Roosevelt's "Progressive and Working Class" Democratic Party was a coalition that included the racist, all white Southern Democrats of the Jim Crow era, Northern liberals, union activists, leftists and other fellow travellers. This coalition largely held together until Lyndon Johnson. Segregationists (Democrats like George Wallace and Lestor Madox) left over issues of integration, becoming Republicans and the liberal/left wing was frayed over the Vietnam War. After Chicago Democrat Mayor Daly's Police Riot at the Democratic Convention many on the "Left" simply did not feel real at home with the Democratic Party. Of course, the Communists and their allies had already been thrown under the bus during the House Un-American Activities hearings (the McCarthy Era).
The big questions that our nation have faced are not so simply divided into terms of Left or Right or Democrat or Republican. Slavery, Women's Suffrage, Integration, War and Peace, Prohibition, Birth Control, Censorship, Global Warming, Gay Rights...these are matters that call for broad social agreements yet involved deep social fissures. The coalitions that are built around such issues are complex. One party or another may come to power over such issues but no party can stay in power simply on the basis of positioning on a social issue.
The politics and ramifications of Alcohol Prohibition exemplifies the point. Many felt it was a "progressive" next step in social development along with women obtained the vote. Thirteen years later most progressives were firmly lined up for repeal. Staying out of foreign wars is a reasonably "progressive" position but a unified front against fascism was adapted by most of the American Left during WW II with the exception of committed pacifists. A "progressive" working class position is pro union yet historically many unions have developed nativist, xenophobic positions that exclude wide segments of the working class. A notable exception is the organizing efforts of the internationalist IWW (Wobblies) but they were marginalized within the labor movement. The "Environment" and "Progress"  also have the great potential to both unify or divide. Large scale projects like rural electrification may have seemed "progressive" at the time but in retrospect raise serious ecological concerns. Conservation of public lands likewise may seemingly serve the interests of one class or another, depending on the era and one's perspective. Ideology alone does not easily address any of these issues.
The "Progressive" Democratic Party took us into Vietnam. Democrats and Republicans kept the War going. Active opposition in the streets and a growing disillusionment throughout the general population as well as the committed military resistance of Vietnamese Nationalists coalesced to the point of the American withdrawal and the fall of the US backed Saigon regime. Now Vietnam is an economic trading partner.
Nixon declared a War on Drugs but it took decades to build a widespread anti-war sentiment. Many so-called "Progressives" were Drug War Hawks until recently, including such notables as Jesse Jackson.  A seismic shift has taken place and the calls for more enforcement and more punishment have all but disappeared. The coalitions built around drug reform and marijuana legalization reached way beyond the limits of ideological positioning and Party Lines. Some "Progressives" are still mouthing Prohibitionist positions and resisting Cannabis Legalization.

====

→ THE TASKS:
[1] Do these statements agree with the passage on political coalitions? For each, answer yes or no and quote the deciding words. (a) Roosevelt's coalition mostly stayed intact until Lyndon Johnson. (b) Thirteen years on, most progressives backed repeal of Alcohol Prohibition. (c) The IWW held a central place in the labor movement.
[2] Write the next part of the passage on political coalitions, starting after its last sentence.
The lines have no role here.

→ DATASET EXCERPT:
====

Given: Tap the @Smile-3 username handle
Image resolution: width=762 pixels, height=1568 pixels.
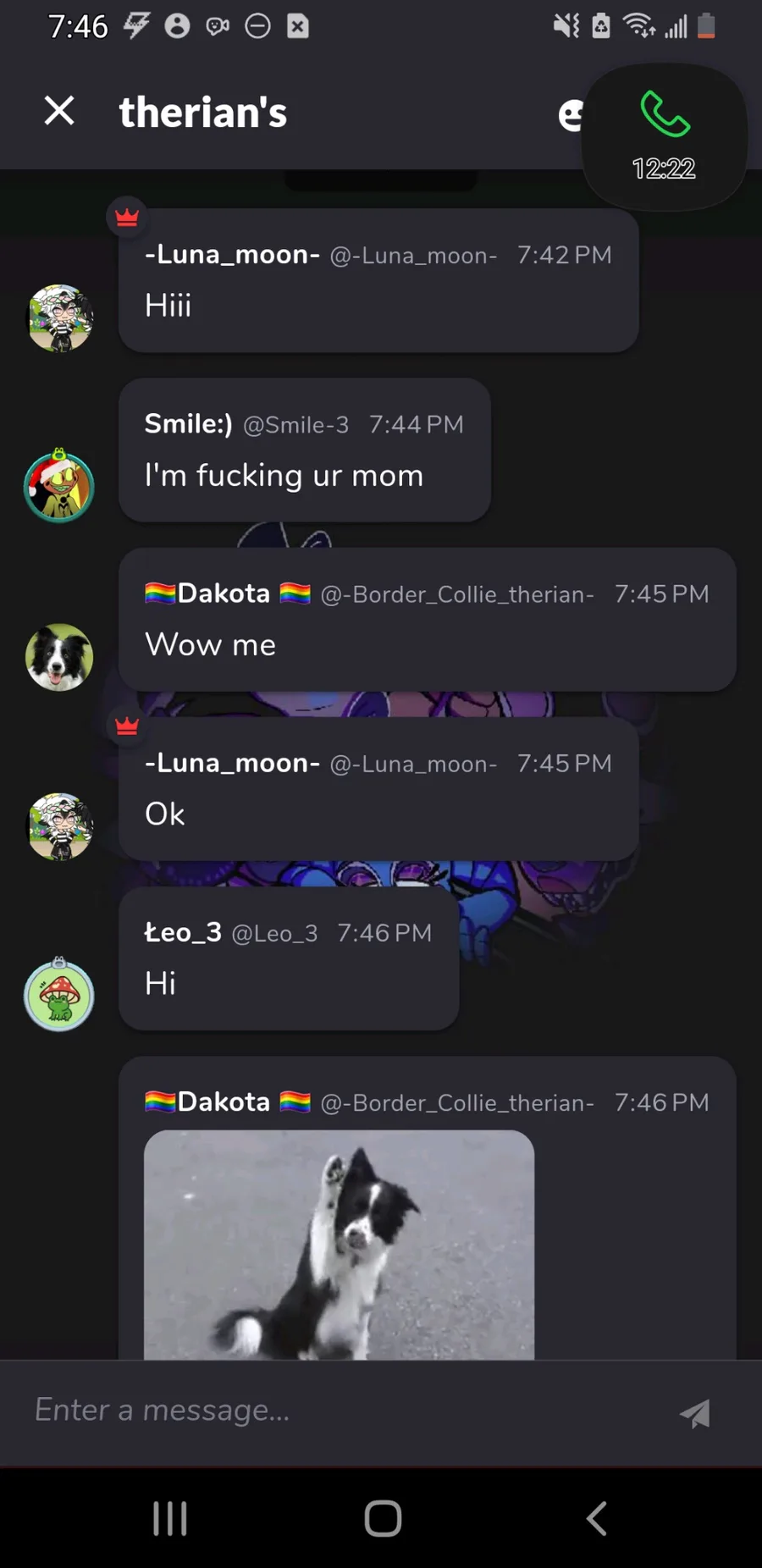Looking at the screenshot, I should [x=295, y=424].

====

→ RESULTS FOR THE EXERCISE:
[1]
(a) Yes: "This coalition largely held together until Lyndon Johnson."
(b) Yes: "Thirteen years later most progressives were firmly lined up for repeal."
(c) No: "but they were marginalized within the labor movement."

[2]
The German Green Party formed based on principles rather than ideology. They coined the slogan Neither Left nor Right but Forward. This is a useful way of approaching broad social issues because it allows us to get beyond our ideological perspectives and reach out to folks that self-define from ideological perspectives other than our own.
The best hope for moving forward on any broad social issues is when the ideological divisions break down and folks speak one to one beyond their limiting worldviews. Meeting with individuals or groups regardless of significant disagreement is the way to move resolutions forward.
Nixon met with Mao. Arafat met with Sharon. Dan Quale spoke at a Negro College Fund event. That did not mean that Nixon embraced Marxism any more than Arafat had become a Zionist and Quale did not become an Afro-American. Seeking common ground with Libertarians does not make one a crypto-capitalist any more than listening to Wagner or reading Ezra Pound means that one is a fascist sympathizer. The world is far more nuanced than that.
Folks that self-define by one political ideology or another do so because they find some common understanding but most people see, at least to some extent, beyond the "Party Line". Some Libertarians are quick to label everything "socialist" as Stalinism and many on the left are quick to write all Libertarians off as corporate stooges. Both elements fail to grasp the subtleties involved. However, I don't think it is unreasonable to hope for the development of a working class fusion that brings together individual liberty and common social responsibility into a largely voluntary cooperative culture and economy.
The terms left and right and liberal and conservative and progressive and reactionary are all shorthand that shortchange our hopes of discovering common ground. Ultimately we need to turn from such a self limiting analytical perspective to seek out what is true, effective and useful rather than what fits into our ideological molds. When we can stretch our world view, we can begin to see what can be. What is ahead of us is forward and not in the rear view mirror and surely not Left or Right. We must press for principle based solutions. As such, individuals that agree on specific policies, without consideration of ideology and political alignment, can find common ground and ways to work together. In States that have Initiative or Referendum processes, very broad coalitions can work together to bring about some very significant changes to social policy.
In no way, however, do I imply that a common political front can be formed with fascists or those with fascistic tendencies. There has been some unfortunate overlap of nihilistic perspectives and attempts to bridge the gap of the political fringes. There is a nebulous theory that with enough social chaos a popular uprising will lead to some sort of magical remaking of the social contract. The corollary is that anyone in stated opposition to corporations and the State are allies.  This sort of “thinking” leads to a dangerous path with no hope of any sort of positive outcome.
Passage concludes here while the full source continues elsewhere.